Dru’s father had been an ardent advocate of State rights, and the Administrator had been reared in that atmosphere; but when he began to think out such questions for himself, he realized that density of population and rapid inter-communication afforded by electric and steam railroads, motors, aeroplanes, telegraphs and telephones were, to all practical purposes, obliterating State lines and molding the country into a homogeneous nation.
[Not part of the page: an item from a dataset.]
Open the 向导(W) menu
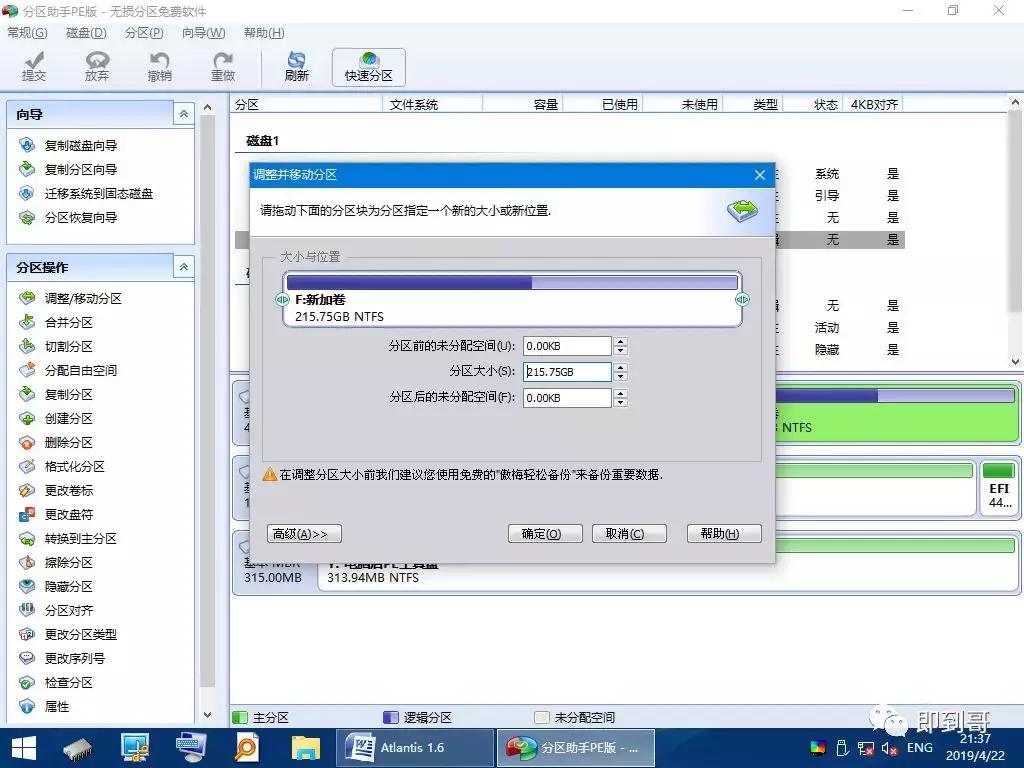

Therefore, after the Revolution, Dru saw that the time had come for this trend to assume more definite form, and for the National Government to take upon itself some of the functions heretofore exclusively within the jurisdiction of the States. Up to the time of the Revolution a state of chaos had existed. For instance, laws relating to divorces, franchises, interstate commerce, sanitation and many other things were different in each State, and nearly all were inefficient and not conducive to the general welfare. Administrator Dru therefore concluded that the time had come when a measure of control of such things should be vested in the Central Government. He therefore proposed enacting into the general laws a Federal Incorporation Act, and into his scheme of taxation a franchise tax that would not be more burdensome than that now imposed by the States. He also proposed making corporations share with the Government and States a certain part of their net earnings, public service corporations to a greater extent than others. Dru’s plan contemplated that either the Government or the State in which the home or headquarters of any corporation was located was to have representation upon the boards of such corporation, in order that the interests of the National, State, or City Government could be protected, and so as to insure publicity in the event it was needful to correct abuses.